* SUPPLIED ENTRIES *
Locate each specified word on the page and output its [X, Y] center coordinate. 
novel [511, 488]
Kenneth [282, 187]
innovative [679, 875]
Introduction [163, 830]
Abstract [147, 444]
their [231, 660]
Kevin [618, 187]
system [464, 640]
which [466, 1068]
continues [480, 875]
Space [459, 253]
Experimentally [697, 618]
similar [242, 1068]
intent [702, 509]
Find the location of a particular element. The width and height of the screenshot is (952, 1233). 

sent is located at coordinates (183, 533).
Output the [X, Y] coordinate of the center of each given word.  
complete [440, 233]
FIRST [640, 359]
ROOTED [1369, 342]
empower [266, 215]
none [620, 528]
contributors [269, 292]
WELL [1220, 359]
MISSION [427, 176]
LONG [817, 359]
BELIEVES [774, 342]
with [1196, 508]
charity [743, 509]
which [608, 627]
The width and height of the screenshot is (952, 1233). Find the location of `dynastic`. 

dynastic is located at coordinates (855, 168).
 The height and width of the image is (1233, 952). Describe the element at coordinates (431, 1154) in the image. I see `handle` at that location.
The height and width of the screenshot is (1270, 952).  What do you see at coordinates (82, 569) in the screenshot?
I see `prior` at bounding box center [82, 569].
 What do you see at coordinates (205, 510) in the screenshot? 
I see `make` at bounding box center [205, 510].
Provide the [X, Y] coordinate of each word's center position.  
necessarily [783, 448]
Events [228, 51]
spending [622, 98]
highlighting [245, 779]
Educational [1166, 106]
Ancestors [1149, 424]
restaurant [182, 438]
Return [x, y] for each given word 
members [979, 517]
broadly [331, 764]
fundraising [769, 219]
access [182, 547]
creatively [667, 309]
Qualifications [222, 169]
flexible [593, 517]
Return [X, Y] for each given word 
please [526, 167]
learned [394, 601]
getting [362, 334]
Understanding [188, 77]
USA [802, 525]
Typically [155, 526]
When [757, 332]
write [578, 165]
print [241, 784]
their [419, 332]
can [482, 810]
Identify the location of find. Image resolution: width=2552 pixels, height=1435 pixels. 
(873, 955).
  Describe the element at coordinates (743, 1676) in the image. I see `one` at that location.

* YOUR GOAL *
Please transcribe the lines from the line with "Output the [X, Y]" up to and including the line with "center [82, 569].", reproducing each one exactly.

* CORRECT ANSWER *
Output the [X, Y] coordinate of the center of each given word.  
complete [440, 233]
FIRST [640, 359]
ROOTED [1369, 342]
empower [266, 215]
none [620, 528]
contributors [269, 292]
WELL [1220, 359]
MISSION [427, 176]
LONG [817, 359]
BELIEVES [774, 342]
with [1196, 508]
charity [743, 509]
which [608, 627]
The width and height of the screenshot is (952, 1233). Find the location of `dynastic`. 

dynastic is located at coordinates (855, 168).
 The height and width of the image is (1233, 952). Describe the element at coordinates (431, 1154) in the image. I see `handle` at that location.
The height and width of the screenshot is (1270, 952).  What do you see at coordinates (82, 569) in the screenshot?
I see `prior` at bounding box center [82, 569].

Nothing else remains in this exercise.